Puritan-Bennett
- Industry: Pharmaceuticals
- Predecessor: Oxygen Gas Company, Puritan Compressed Gas Corporation
- Founded: 1913; 112 years ago
- Founder: Ray Bennett
- Key people: Richard H. Anderson, President and CEO
- Products: Bennett MA-1 Volume Ventilator
- Owner: Medtronic
- Website: www.puritanbennett.com

= Puritan Bennett =

United States based provider of respiratory products

Puritan Bennett has been a provider of respiratory products since 1913 originally as a medical gas supplier. In addition to critical care ventilation, Puritan Bennett provided medical devices for patients outside of the acute care environment. Its products included portable ventilation, oxygen therapy systems, sleep diagnostic and sleep therapy equipment, spirometry and other respiratory care products.

==History==
In 1913, Parker B. Francis founded the predecessor to Puritan-Bennett, originally incorporated as Oxygen Gas Company, which was a manufacturer and distributor of oxygen and hydrogen. In 1920 the company changed its name to the Kansas City Oxygen Company and then again in 1931 to Puritan Compressed Gas Corporation as it continued to expand. In 1940, V. Ray Bennett and Associates, Inc was founded by Ray Bennett in Santa Monica, CA. In 1945 Bennett applies for a patent for the BR-X2 ventilator developed during WWII for delivery of intermittent positive pressure ventilation to pilots after he witnessed several crashes caused by pilots passing out in unpressurized aircraft at high altitude. He would later invent a mechanical ventilator as an alternative to the iron lung machine. V. Ray Bennett and Associates, Inc was acquired by Puritan in 1956 and the next year the company was renamed Bennett Respiration Products, Inc. By the 60's the company had added products such as the bubble jet and a heated humidifier to its oxygen therapy line. In 1967 Puritan released the MA-1 Volume Ventilator, an invention of Bennet's. This virtually replaced the cumbersome iron lung and made Bennet and Puritan recognizable names in the larger medical equipment field. This allowed the company to grow even more as they targeted international markets. In 1968 the parent company reorganized itself as the Puritan-Bennett Corporation and consolidated its medical marketing department into a single unit.

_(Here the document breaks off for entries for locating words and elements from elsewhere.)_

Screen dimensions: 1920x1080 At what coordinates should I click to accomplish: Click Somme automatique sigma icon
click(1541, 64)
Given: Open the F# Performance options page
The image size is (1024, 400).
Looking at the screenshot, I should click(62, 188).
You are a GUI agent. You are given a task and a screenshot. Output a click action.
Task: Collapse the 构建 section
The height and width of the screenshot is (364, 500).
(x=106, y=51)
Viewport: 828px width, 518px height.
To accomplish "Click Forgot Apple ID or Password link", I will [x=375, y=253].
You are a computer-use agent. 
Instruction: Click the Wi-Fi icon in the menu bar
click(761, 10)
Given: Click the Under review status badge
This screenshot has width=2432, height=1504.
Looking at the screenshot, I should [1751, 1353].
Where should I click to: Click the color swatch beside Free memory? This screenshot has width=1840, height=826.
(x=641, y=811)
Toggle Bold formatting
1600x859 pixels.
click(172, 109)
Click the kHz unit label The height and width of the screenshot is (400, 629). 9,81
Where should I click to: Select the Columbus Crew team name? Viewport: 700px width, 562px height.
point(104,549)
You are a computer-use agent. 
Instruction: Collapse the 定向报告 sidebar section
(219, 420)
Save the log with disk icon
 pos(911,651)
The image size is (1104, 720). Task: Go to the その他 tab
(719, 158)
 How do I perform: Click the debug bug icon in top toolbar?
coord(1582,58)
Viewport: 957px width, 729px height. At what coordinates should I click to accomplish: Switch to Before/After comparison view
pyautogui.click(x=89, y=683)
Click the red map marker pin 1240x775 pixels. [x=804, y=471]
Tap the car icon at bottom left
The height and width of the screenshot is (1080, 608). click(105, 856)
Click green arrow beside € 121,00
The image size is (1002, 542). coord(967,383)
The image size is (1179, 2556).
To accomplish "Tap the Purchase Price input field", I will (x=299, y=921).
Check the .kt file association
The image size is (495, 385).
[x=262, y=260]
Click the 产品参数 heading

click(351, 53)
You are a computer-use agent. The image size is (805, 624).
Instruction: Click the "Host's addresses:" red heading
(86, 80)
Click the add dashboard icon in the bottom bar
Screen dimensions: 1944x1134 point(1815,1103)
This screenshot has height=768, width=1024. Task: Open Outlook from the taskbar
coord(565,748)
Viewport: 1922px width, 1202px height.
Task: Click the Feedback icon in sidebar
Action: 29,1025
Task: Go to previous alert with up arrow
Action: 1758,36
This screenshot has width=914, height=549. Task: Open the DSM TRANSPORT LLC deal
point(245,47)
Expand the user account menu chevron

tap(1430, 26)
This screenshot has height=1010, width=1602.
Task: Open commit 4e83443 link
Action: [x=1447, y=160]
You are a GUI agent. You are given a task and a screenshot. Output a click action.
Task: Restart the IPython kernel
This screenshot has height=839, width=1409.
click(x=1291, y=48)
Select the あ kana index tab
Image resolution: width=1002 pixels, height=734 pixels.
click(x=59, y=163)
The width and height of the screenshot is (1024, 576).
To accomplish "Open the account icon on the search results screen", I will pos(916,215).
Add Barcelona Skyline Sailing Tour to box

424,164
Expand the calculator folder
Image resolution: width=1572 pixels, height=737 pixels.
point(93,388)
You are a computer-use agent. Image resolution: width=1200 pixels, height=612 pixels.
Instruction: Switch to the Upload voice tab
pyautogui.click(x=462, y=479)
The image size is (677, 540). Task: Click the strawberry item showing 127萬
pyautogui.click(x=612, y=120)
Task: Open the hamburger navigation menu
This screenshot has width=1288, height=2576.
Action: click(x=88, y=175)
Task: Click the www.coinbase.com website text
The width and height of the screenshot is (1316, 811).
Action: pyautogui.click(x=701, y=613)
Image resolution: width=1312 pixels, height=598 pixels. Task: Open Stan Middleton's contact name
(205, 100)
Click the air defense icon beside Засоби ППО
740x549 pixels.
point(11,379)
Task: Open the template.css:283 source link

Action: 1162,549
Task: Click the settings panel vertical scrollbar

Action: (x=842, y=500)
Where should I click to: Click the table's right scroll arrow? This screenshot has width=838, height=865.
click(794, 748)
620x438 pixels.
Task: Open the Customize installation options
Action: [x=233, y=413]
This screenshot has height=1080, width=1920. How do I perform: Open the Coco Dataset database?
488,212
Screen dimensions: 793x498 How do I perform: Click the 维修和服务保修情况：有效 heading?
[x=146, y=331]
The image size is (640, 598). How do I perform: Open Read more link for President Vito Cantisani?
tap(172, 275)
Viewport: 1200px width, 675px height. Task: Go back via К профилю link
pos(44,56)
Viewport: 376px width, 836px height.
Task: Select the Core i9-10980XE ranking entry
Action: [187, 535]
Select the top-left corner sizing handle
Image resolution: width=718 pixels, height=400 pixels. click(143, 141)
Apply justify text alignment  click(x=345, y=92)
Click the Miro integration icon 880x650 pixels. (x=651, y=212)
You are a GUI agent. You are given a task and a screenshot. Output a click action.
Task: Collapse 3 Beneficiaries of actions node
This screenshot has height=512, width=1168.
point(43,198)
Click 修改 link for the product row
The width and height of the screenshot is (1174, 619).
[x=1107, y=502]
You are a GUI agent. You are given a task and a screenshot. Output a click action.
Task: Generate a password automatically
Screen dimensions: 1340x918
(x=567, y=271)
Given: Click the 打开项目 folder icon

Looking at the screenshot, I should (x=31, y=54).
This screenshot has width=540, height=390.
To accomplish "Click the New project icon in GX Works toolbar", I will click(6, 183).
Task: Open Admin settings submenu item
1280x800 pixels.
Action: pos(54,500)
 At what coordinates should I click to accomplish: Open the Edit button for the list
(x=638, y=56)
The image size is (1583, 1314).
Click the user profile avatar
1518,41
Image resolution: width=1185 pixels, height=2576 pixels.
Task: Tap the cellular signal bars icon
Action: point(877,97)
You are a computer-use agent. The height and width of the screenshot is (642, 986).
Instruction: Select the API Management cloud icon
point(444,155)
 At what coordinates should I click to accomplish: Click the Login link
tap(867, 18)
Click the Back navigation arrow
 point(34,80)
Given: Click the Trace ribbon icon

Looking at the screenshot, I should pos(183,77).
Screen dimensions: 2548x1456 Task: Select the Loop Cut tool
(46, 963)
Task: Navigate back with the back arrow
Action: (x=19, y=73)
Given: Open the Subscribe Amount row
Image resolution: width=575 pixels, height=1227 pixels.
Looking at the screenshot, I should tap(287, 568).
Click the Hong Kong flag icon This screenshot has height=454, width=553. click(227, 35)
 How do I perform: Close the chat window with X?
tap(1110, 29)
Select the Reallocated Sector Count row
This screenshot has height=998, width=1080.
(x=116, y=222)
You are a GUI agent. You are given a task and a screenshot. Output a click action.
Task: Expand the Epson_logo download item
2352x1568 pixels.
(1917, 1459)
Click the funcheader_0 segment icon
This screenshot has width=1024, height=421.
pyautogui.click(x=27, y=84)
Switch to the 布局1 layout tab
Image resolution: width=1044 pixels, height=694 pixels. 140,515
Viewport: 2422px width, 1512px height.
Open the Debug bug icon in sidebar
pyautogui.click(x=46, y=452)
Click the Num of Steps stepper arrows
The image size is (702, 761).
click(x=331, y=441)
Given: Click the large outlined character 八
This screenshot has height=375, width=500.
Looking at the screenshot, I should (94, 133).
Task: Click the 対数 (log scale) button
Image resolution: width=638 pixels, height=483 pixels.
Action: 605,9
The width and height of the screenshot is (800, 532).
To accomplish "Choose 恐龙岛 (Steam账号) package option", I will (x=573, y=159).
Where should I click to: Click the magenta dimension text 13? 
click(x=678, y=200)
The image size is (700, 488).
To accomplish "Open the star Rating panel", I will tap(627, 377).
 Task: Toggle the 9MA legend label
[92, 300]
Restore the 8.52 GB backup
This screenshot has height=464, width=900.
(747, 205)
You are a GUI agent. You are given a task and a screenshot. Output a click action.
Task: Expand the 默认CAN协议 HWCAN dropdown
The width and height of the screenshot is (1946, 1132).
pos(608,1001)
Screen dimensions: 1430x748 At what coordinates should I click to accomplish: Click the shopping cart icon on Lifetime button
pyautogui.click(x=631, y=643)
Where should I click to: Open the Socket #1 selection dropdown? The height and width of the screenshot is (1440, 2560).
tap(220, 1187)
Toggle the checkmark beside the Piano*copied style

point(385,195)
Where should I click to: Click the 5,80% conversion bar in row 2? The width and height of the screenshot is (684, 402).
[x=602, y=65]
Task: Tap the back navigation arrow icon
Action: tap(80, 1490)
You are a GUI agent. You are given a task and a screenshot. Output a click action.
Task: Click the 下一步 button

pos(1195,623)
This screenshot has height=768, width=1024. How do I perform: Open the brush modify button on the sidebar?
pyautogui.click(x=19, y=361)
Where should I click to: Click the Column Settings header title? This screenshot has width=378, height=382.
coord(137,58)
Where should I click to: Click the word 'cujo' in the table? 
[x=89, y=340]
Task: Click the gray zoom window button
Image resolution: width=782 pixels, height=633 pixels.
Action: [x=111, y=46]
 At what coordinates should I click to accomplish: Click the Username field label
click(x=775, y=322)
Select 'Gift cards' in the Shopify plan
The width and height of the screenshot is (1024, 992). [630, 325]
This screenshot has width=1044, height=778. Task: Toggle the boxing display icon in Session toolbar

In 1995, Nellcor acquired Puritan-Bennett and the newly expanded company was renamed Nellcor Puritan Bennett. In 1997, Nellcor Puritan Bennett became a part of Mallinckrodt, a medical products company with product lines in respiratory care, diagnostic imaging and analgesic pharmaceuticals. In 1998, Puritan-Bennett Aero Systems (PBASCO) was sold to BE Aerospace Inc.

In 2000, Tyco International acquired Mallinckrodt to become a Tyco Healthcare company. In 2007, Covidien spun off from Tyco International and inherited Puritan Bennett along with other Tyco Healthcare Brands.

In 2015, Medtronic acquired Covidien and inherited all brands, including Puritan Bennett.

On February 20 2024, Medtronic announced that it will discontinue Puritan Bennett ventilators and exit the ventilator business.

==Ventilators==
===980 Ventilator System===
 The 980 model was released in 2014 and became the final ventilator produced under the Puritan Bennett brand before the ventilator business was discontinued by Medtronic.

===840 Ventilator System===
 The 840 model was released in 1998 and offered three modes of ventilation: Assist/Control, Spontaneous, and Synchronous Intermittent Mandatory Ventilation.

==== Software Options ====
Source:
- PAV+ Software
- BiLevel Software
- Volume Ventilation Plus Software
- Tube Compensation Software
- NeoMode Software

===700 Series===
 The 700 Series (740 & 760) Ventilator System is a critical care ventilator model prior to the 840 Series. The system was designed in Galway, Ireland.

===7200 Series===
The 7200 Series is a critical care ventilator model prior to the 760 Series.

===560 Series===
The 560 Series is a portable ventilation unit.

=== Bennett MA-1 ===
The Bennett MA-1 ventilator was a volume-cycled, constant flow generator that had three adjustable modes: assist, control, or assist-control. This model was the most commonly used ventilators in clinical practice.

=== Bennett TV-2P and Bennett PR-2 ===
Oldest devices utilised for intermittent positive-pressure breathing (IPPB) therapy. These models were used in WW2 because the units were small, compact and easy to use.